● Task directions
Output every entry exactly as written.

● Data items
Start of Block

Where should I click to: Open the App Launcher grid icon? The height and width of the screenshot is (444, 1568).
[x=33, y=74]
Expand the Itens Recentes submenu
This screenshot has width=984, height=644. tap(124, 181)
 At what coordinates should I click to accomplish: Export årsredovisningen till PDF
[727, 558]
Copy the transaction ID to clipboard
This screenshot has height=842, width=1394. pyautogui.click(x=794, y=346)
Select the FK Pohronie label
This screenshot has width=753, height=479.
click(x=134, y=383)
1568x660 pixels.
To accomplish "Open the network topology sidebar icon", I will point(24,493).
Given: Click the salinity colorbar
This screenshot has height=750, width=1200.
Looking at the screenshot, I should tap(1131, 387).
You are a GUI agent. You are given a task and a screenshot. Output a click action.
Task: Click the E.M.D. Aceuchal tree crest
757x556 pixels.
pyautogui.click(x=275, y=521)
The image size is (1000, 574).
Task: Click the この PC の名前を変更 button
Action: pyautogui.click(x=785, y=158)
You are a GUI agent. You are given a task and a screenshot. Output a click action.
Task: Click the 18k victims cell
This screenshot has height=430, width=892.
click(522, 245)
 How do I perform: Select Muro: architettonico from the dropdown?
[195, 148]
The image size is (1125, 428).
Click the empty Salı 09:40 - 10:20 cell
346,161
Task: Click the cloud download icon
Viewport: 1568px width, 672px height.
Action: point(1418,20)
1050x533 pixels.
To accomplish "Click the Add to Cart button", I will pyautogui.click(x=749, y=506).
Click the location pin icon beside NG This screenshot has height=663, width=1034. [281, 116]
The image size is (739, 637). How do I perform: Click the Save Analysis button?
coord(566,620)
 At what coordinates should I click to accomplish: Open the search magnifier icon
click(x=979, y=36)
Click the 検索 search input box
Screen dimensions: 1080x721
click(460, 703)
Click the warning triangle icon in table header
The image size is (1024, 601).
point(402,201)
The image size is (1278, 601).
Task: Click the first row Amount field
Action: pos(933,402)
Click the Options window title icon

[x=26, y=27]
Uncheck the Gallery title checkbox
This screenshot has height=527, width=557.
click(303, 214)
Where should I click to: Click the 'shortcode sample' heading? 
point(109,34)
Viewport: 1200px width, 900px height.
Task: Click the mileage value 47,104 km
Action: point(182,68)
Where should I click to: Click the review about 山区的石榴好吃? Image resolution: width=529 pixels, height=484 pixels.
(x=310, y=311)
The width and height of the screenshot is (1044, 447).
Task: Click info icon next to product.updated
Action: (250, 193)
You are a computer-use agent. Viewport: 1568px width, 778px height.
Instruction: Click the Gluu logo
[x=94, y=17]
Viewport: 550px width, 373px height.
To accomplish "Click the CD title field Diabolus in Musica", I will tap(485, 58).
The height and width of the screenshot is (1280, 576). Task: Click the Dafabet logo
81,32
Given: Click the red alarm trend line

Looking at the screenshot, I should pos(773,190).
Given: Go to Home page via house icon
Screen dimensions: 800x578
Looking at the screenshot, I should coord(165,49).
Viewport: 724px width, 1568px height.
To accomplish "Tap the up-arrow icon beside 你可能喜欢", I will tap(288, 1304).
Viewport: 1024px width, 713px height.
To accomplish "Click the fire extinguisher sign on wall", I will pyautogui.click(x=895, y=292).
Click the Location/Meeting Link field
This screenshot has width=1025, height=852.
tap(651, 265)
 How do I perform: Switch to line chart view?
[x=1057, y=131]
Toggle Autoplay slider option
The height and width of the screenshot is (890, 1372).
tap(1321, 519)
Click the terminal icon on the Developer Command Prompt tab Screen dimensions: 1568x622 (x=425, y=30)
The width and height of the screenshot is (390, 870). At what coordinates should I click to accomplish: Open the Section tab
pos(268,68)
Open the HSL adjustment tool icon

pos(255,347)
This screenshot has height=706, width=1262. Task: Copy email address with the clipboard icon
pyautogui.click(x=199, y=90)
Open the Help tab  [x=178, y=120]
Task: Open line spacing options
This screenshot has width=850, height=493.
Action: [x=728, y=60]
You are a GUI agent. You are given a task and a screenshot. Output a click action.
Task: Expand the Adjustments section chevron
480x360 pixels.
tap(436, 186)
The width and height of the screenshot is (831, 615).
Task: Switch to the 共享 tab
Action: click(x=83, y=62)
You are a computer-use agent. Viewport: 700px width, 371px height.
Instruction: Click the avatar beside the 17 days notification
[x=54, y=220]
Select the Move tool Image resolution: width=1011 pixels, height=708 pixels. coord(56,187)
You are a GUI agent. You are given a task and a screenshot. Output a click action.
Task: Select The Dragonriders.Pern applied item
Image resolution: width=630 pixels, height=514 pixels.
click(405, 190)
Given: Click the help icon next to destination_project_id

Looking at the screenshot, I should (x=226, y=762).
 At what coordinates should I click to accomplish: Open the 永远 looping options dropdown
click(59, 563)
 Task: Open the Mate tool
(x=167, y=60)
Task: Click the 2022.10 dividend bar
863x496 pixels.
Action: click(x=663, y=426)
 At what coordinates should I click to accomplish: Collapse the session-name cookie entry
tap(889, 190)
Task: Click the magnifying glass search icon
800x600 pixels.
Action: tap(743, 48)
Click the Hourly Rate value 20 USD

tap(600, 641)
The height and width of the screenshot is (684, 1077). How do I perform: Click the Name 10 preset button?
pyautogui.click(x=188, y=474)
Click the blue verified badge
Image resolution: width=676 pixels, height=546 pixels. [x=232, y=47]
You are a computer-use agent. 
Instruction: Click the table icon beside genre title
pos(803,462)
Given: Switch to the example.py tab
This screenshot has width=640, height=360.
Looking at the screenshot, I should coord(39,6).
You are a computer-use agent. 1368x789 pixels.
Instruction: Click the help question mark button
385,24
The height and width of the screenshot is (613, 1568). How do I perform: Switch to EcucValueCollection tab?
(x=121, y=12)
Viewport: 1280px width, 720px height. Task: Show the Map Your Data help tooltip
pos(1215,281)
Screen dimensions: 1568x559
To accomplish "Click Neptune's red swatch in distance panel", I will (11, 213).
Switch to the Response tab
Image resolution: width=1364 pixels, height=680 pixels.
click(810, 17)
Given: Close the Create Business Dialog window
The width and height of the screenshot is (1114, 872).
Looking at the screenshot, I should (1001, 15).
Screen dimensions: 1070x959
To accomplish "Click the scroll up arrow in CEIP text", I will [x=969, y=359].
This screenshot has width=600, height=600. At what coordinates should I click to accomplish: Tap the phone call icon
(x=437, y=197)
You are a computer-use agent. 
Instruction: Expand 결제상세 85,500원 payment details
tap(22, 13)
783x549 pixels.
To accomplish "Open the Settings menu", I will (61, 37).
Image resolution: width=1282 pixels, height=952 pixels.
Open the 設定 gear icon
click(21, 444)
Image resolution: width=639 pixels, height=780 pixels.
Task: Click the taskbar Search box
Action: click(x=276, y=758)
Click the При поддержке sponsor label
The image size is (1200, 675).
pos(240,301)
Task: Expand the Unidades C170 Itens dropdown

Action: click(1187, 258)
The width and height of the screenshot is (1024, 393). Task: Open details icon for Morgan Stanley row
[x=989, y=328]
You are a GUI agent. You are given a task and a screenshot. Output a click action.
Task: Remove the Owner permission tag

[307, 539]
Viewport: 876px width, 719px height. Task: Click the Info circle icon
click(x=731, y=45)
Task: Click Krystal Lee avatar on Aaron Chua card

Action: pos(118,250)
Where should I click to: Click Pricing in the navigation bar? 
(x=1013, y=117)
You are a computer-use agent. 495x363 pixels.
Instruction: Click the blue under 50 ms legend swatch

End of Block

● Solution for this task
Where should I click to: Open the App Launcher grid icon? The height and width of the screenshot is (444, 1568).
[x=33, y=74]
Expand the Itens Recentes submenu
This screenshot has width=984, height=644. tap(124, 181)
 At what coordinates should I click to accomplish: Export årsredovisningen till PDF
[727, 558]
Copy the transaction ID to clipboard
This screenshot has height=842, width=1394. pyautogui.click(x=794, y=346)
Select the FK Pohronie label
This screenshot has width=753, height=479.
click(x=134, y=383)
1568x660 pixels.
To accomplish "Open the network topology sidebar icon", I will point(24,493).
Given: Click the salinity colorbar
This screenshot has height=750, width=1200.
Looking at the screenshot, I should tap(1131, 387).
You are a GUI agent. You are given a task and a screenshot. Output a click action.
Task: Click the E.M.D. Aceuchal tree crest
757x556 pixels.
pyautogui.click(x=275, y=521)
The image size is (1000, 574).
Task: Click the この PC の名前を変更 button
Action: pyautogui.click(x=785, y=158)
You are a GUI agent. You are given a task and a screenshot. Output a click action.
Task: Click the 18k victims cell
This screenshot has height=430, width=892.
click(522, 245)
 How do I perform: Select Muro: architettonico from the dropdown?
[195, 148]
The image size is (1125, 428).
Click the empty Salı 09:40 - 10:20 cell
346,161
Task: Click the cloud download icon
Viewport: 1568px width, 672px height.
Action: point(1418,20)
1050x533 pixels.
To accomplish "Click the Add to Cart button", I will pyautogui.click(x=749, y=506).
Click the location pin icon beside NG This screenshot has height=663, width=1034. [281, 116]
The image size is (739, 637). How do I perform: Click the Save Analysis button?
coord(566,620)
 At what coordinates should I click to accomplish: Open the search magnifier icon
click(x=979, y=36)
Click the 検索 search input box
Screen dimensions: 1080x721
click(460, 703)
Click the warning triangle icon in table header
The image size is (1024, 601).
point(402,201)
The image size is (1278, 601).
Task: Click the first row Amount field
Action: pos(933,402)
Click the Options window title icon

[x=26, y=27]
Uncheck the Gallery title checkbox
This screenshot has height=527, width=557.
click(303, 214)
Where should I click to: Click the 'shortcode sample' heading? 
point(109,34)
Viewport: 1200px width, 900px height.
Task: Click the mileage value 47,104 km
Action: point(182,68)
Where should I click to: Click the review about 山区的石榴好吃? Image resolution: width=529 pixels, height=484 pixels.
(x=310, y=311)
The width and height of the screenshot is (1044, 447).
Task: Click info icon next to product.updated
Action: (250, 193)
You are a computer-use agent. Viewport: 1568px width, 778px height.
Instruction: Click the Gluu logo
[x=94, y=17]
Viewport: 550px width, 373px height.
To accomplish "Click the CD title field Diabolus in Musica", I will tap(485, 58).
The height and width of the screenshot is (1280, 576). Task: Click the Dafabet logo
81,32
Given: Click the red alarm trend line

Looking at the screenshot, I should pos(773,190).
Given: Go to Home page via house icon
Screen dimensions: 800x578
Looking at the screenshot, I should coord(165,49).
Viewport: 724px width, 1568px height.
To accomplish "Tap the up-arrow icon beside 你可能喜欢", I will tap(288, 1304).
Viewport: 1024px width, 713px height.
To accomplish "Click the fire extinguisher sign on wall", I will pyautogui.click(x=895, y=292).
Click the Location/Meeting Link field
This screenshot has width=1025, height=852.
tap(651, 265)
 How do I perform: Switch to line chart view?
[x=1057, y=131]
Toggle Autoplay slider option
The height and width of the screenshot is (890, 1372).
tap(1321, 519)
Click the terminal icon on the Developer Command Prompt tab Screen dimensions: 1568x622 (x=425, y=30)
The width and height of the screenshot is (390, 870). At what coordinates should I click to accomplish: Open the Section tab
pos(268,68)
Open the HSL adjustment tool icon

pos(255,347)
This screenshot has height=706, width=1262. Task: Copy email address with the clipboard icon
pyautogui.click(x=199, y=90)
Open the Help tab  [x=178, y=120]
Task: Open line spacing options
This screenshot has width=850, height=493.
Action: [x=728, y=60]
You are a GUI agent. You are given a task and a screenshot. Output a click action.
Task: Expand the Adjustments section chevron
480x360 pixels.
tap(436, 186)
The width and height of the screenshot is (831, 615).
Task: Switch to the 共享 tab
Action: click(x=83, y=62)
You are a computer-use agent. Viewport: 700px width, 371px height.
Instruction: Click the avatar beside the 17 days notification
[x=54, y=220]
Select the Move tool Image resolution: width=1011 pixels, height=708 pixels. coord(56,187)
You are a GUI agent. You are given a task and a screenshot. Output a click action.
Task: Select The Dragonriders.Pern applied item
Image resolution: width=630 pixels, height=514 pixels.
click(405, 190)
Given: Click the help icon next to destination_project_id

Looking at the screenshot, I should (x=226, y=762).
 At what coordinates should I click to accomplish: Open the 永远 looping options dropdown
click(59, 563)
 Task: Open the Mate tool
(x=167, y=60)
Task: Click the 2022.10 dividend bar
863x496 pixels.
Action: click(x=663, y=426)
 At what coordinates should I click to accomplish: Collapse the session-name cookie entry
tap(889, 190)
Task: Click the magnifying glass search icon
800x600 pixels.
Action: tap(743, 48)
Click the Hourly Rate value 20 USD

tap(600, 641)
The height and width of the screenshot is (684, 1077). How do I perform: Click the Name 10 preset button?
pyautogui.click(x=188, y=474)
Click the blue verified badge
Image resolution: width=676 pixels, height=546 pixels. [x=232, y=47]
You are a computer-use agent. 
Instruction: Click the table icon beside genre title
pos(803,462)
Given: Switch to the example.py tab
This screenshot has width=640, height=360.
Looking at the screenshot, I should coord(39,6).
You are a computer-use agent. 1368x789 pixels.
Instruction: Click the help question mark button
385,24
The height and width of the screenshot is (613, 1568). How do I perform: Switch to EcucValueCollection tab?
(x=121, y=12)
Viewport: 1280px width, 720px height. Task: Show the Map Your Data help tooltip
pos(1215,281)
Screen dimensions: 1568x559
To accomplish "Click Neptune's red swatch in distance panel", I will (11, 213).
Switch to the Response tab
Image resolution: width=1364 pixels, height=680 pixels.
click(810, 17)
Given: Close the Create Business Dialog window
The width and height of the screenshot is (1114, 872).
Looking at the screenshot, I should (1001, 15).
Screen dimensions: 1070x959
To accomplish "Click the scroll up arrow in CEIP text", I will [x=969, y=359].
This screenshot has width=600, height=600. At what coordinates should I click to accomplish: Tap the phone call icon
(x=437, y=197)
You are a computer-use agent. 
Instruction: Expand 결제상세 85,500원 payment details
tap(22, 13)
783x549 pixels.
To accomplish "Open the Settings menu", I will (61, 37).
Image resolution: width=1282 pixels, height=952 pixels.
Open the 設定 gear icon
click(21, 444)
Image resolution: width=639 pixels, height=780 pixels.
Task: Click the taskbar Search box
Action: click(x=276, y=758)
Click the При поддержке sponsor label
The image size is (1200, 675).
pos(240,301)
Task: Expand the Unidades C170 Itens dropdown

Action: click(1187, 258)
The width and height of the screenshot is (1024, 393). Task: Open details icon for Morgan Stanley row
[x=989, y=328]
You are a GUI agent. You are given a task and a screenshot. Output a click action.
Task: Remove the Owner permission tag

[307, 539]
Viewport: 876px width, 719px height. Task: Click the Info circle icon
click(x=731, y=45)
Task: Click Krystal Lee avatar on Aaron Chua card

Action: pos(118,250)
Where should I click to: Click Pricing in the navigation bar? 
(x=1013, y=117)
You are a computer-use agent. 495x363 pixels.
Instruction: Click the blue under 50 ms legend swatch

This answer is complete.